=== Records provided ===
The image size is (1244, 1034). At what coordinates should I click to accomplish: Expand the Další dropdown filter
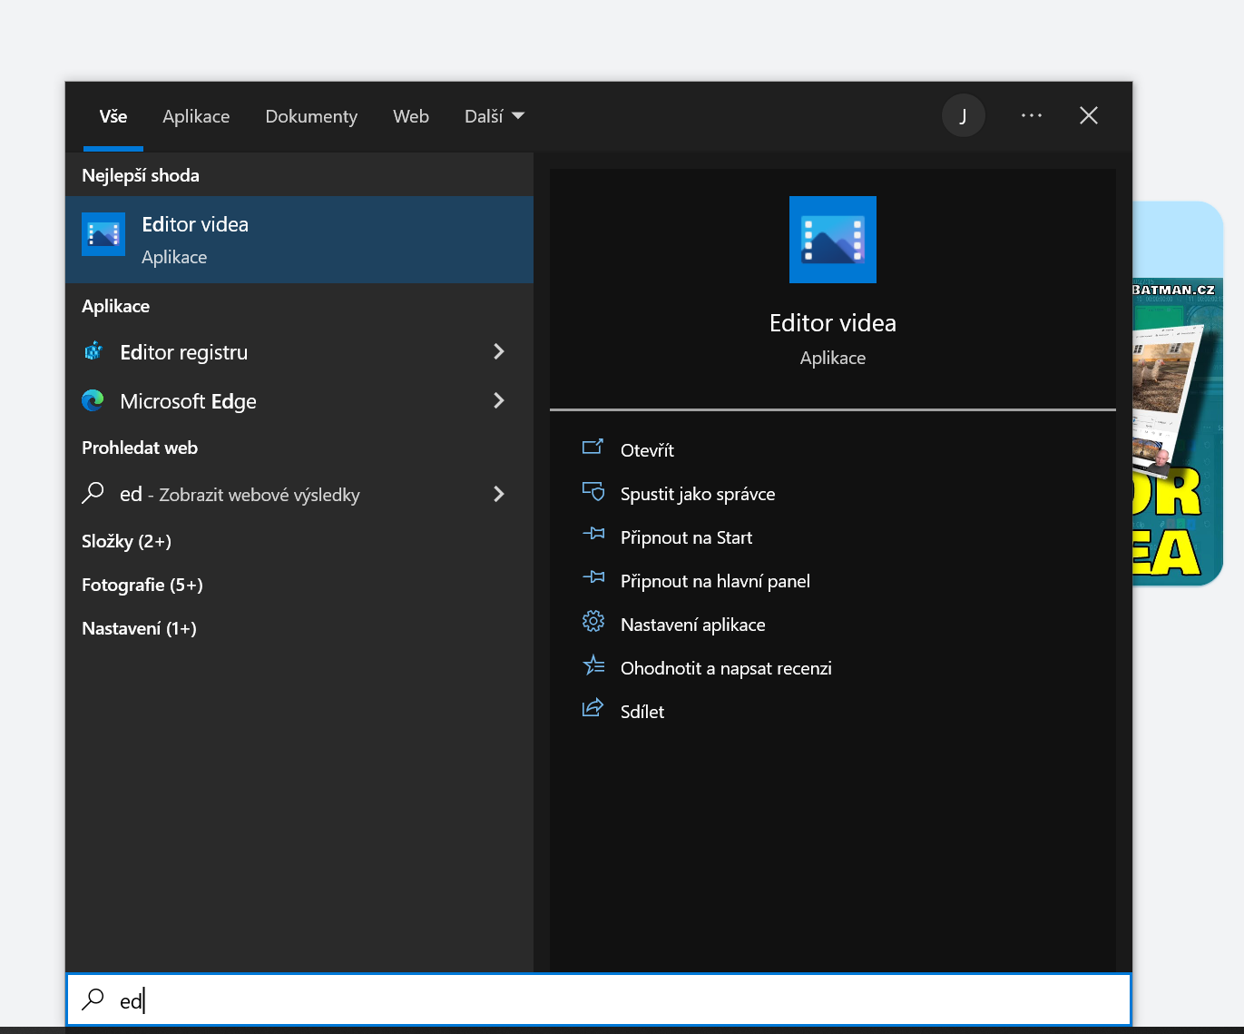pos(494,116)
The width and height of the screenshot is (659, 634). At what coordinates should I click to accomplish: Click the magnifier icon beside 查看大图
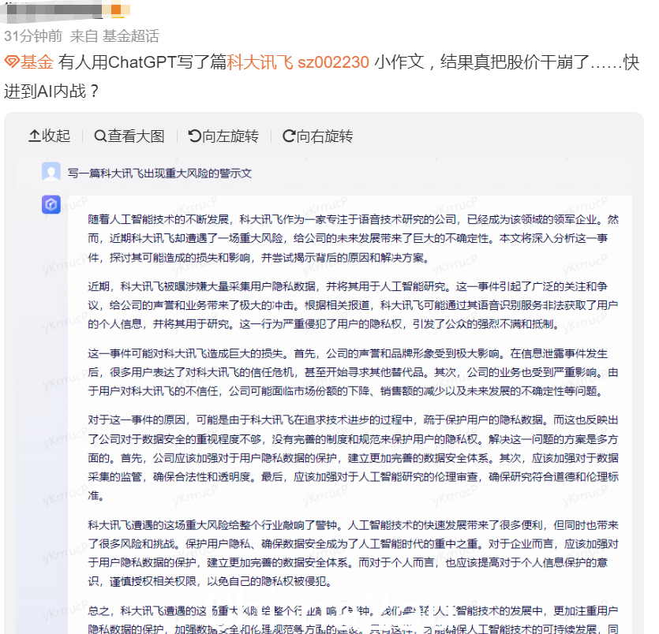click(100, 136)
* * *
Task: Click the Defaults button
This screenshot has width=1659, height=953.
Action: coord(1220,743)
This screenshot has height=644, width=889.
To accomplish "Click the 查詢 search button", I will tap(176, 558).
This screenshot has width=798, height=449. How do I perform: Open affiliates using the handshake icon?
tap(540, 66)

=== Exercise instructions ===
Convert the lines running from the line with "Task: Click the Defaults button" up to and including the line with "tap(540, 66)" into a JSON list of strings, one string per line, with blank lines omitted.

=== Task solution ===
[
  "Task: Click the Defaults button",
  "This screenshot has width=1659, height=953.",
  "Action: coord(1220,743)",
  "This screenshot has height=644, width=889.",
  "To accomplish \"Click the 查詢 search button\", I will tap(176, 558).",
  "This screenshot has width=798, height=449. How do I perform: Open affiliates using the handshake icon?",
  "tap(540, 66)"
]